Но все это было, в общем-то, привычной, слегка картинной, гимнастикой невротического и самовлюбленного ума, так он решил, в конце концов. И сел на кушетке и стал смотреть на далекие вершины сосен, на вечереющее небо.
Из приоткрытого окна текли нелюбимые Филипповым запахи бурной весны. Торжество жизни всегда быстро пресыщало, а затем и отвращало его. Он так и не сумел освободиться от неосознанного ощущения, что все, окружающее его здесь и сейчас, есть только его детский сон о будущей жизни, увиденный деревенским вечером, под тихое кудахтанье вышагивающей по избе черной курицы… Сон и сладкий, и кошмарный одновременно. Но в нем не было истины — так, слабые ее отблески, дальние отголоски.
…И Филиппову представилась жизнь, раскрывающая, будто лепестки, свою сердцевину, свой п у п. А сновидения, словно туманный аромат, кольцом Сатурна стоят вокруг стебля, и он, Филиппов, чувствуя кожей лба влажную прохладу кольца, все-таки разрывает его — и склонившись приникает к цветку, к его сердцевине, он пьет ее нектар, ее могущественный эликсир — на алый лепесток рта Анны садится пчела, Филиппов отгоняет ее и, ликуя, понимает, что то, чего он так жаждал, свершилось!
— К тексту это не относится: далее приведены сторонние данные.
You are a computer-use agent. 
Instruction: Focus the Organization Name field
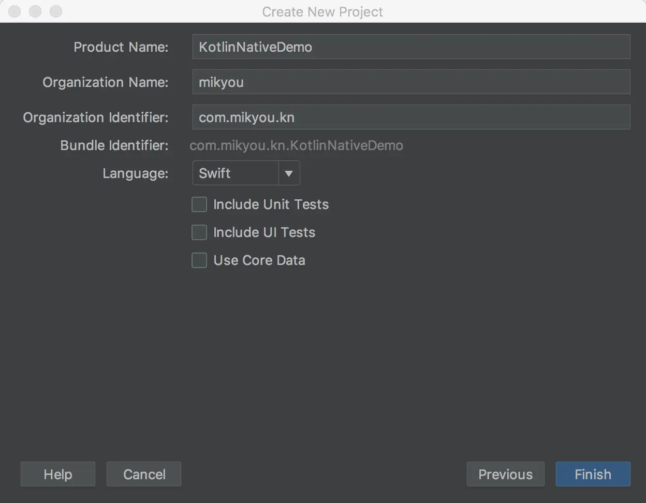411,82
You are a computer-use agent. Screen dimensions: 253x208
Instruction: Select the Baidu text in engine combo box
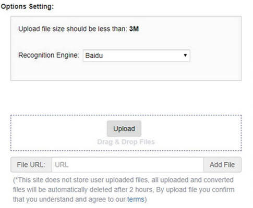[94, 56]

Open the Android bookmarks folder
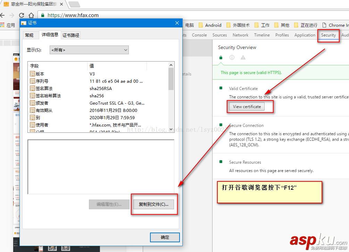pyautogui.click(x=210, y=25)
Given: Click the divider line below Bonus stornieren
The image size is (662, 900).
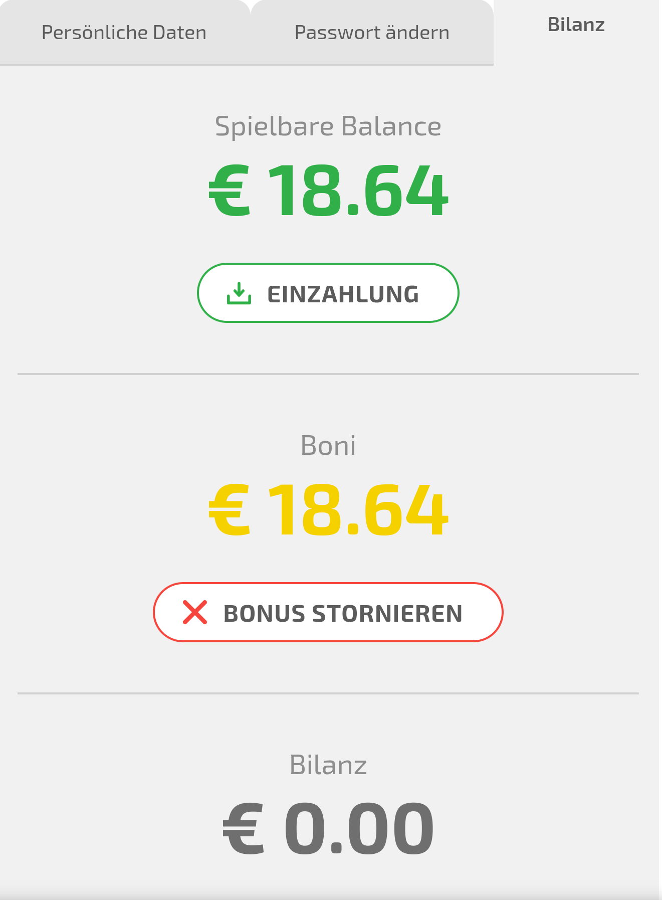Looking at the screenshot, I should click(328, 693).
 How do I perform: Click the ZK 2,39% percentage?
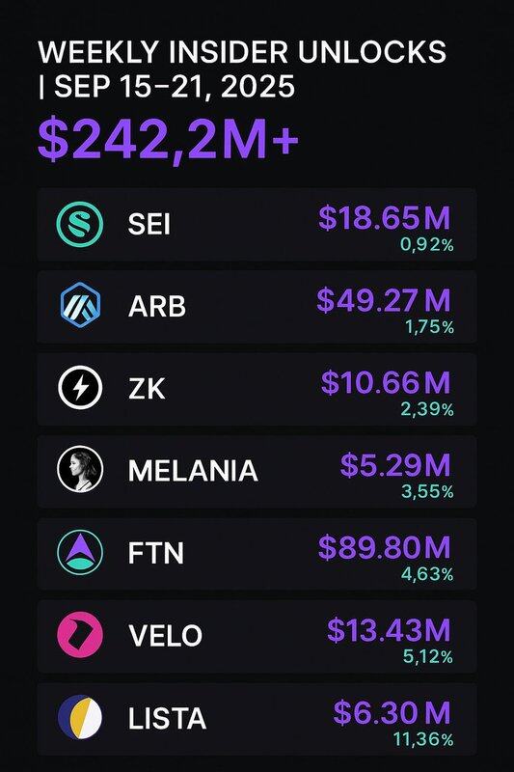click(x=427, y=409)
Да, это я, снова я, тот же Фауст, пьяница, обманщик и прелюбодей. Но не власти, славы и богатства ищу я, а если ищу именно богатства, славы и власти, то не только их. Я знаю, что есть одна точка — можно назвать ее п у п земли, достигнув которую ты получишь иное виденье, благодаря которому тебе откроется тайна всего земного. Не путем чернокнижья ныне ступаю к точке сей, но дорогой любви. Старинные книги открыли мне, что ныне на Земле есть несколько человек, способных провести через психическую реальность, одна из них — Анна. Нигде не указанно, в каком из миров находится п у п Земли. Может быть, чтобы попасть к нему, нужно пройти через смерть.